- **ASSIGNMENT**: Nothing but the lines from the one including "You are a computer-use agent." through the last line of the entries, restated exactly, should appear in the answer; omit the pictures.

- **DATA RECORDS**:
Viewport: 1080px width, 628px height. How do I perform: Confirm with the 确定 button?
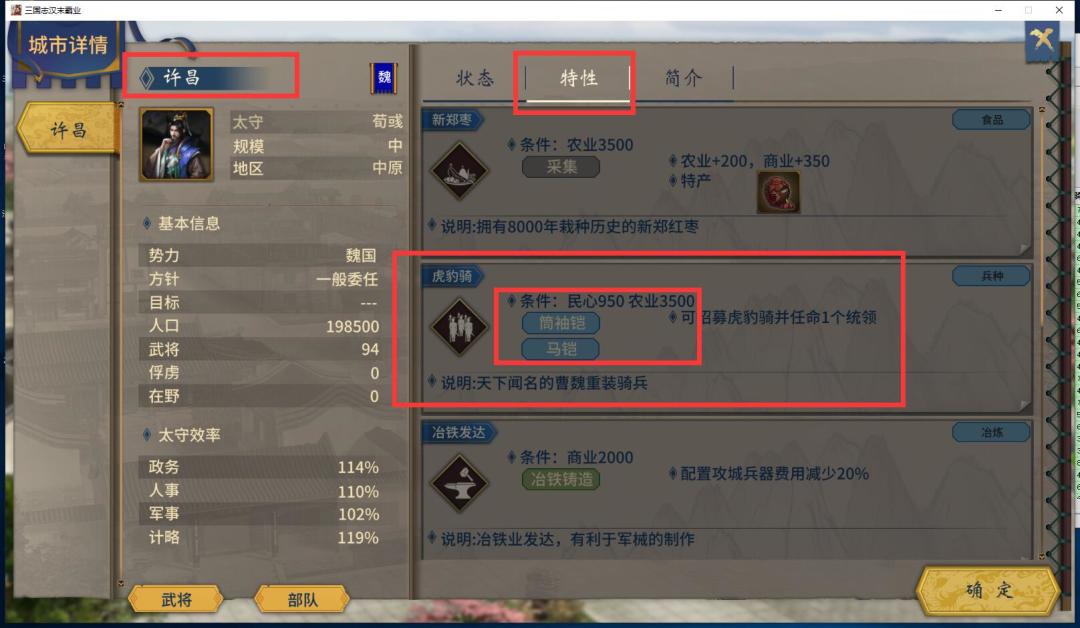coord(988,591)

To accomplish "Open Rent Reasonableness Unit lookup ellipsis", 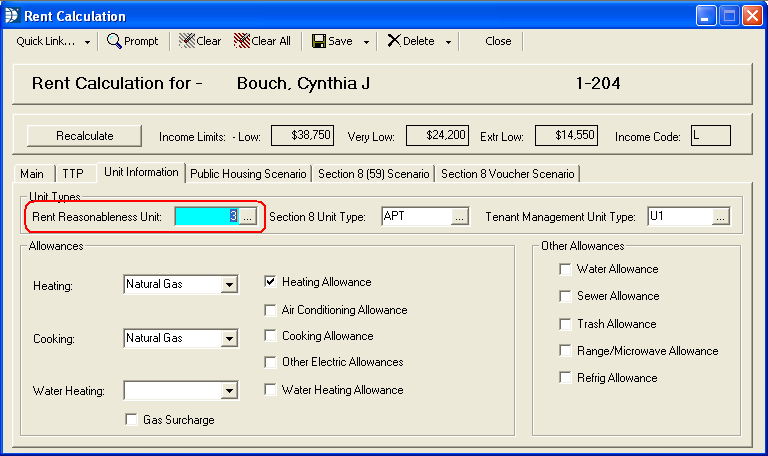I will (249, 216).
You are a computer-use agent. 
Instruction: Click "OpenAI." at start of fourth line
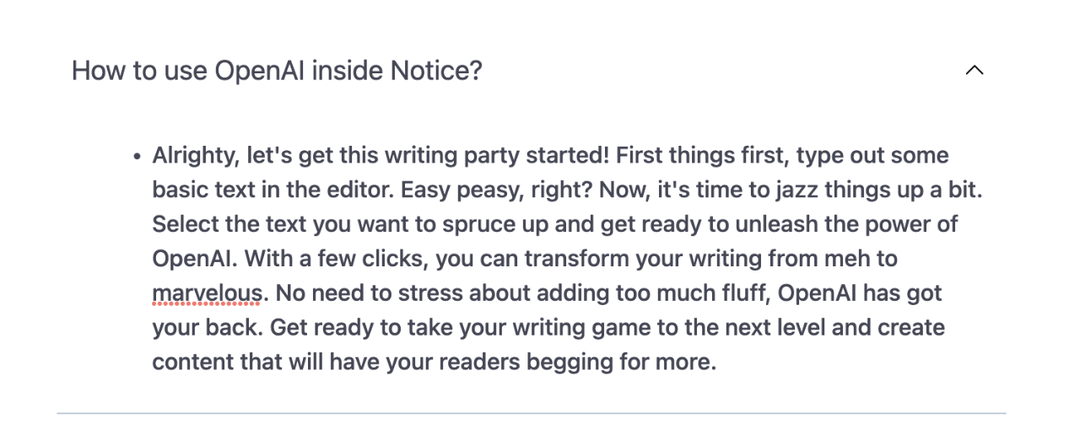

- **SOLUTION BELOW**:
You are a computer-use agent. 
Instruction: Click "OpenAI." at start of fourth line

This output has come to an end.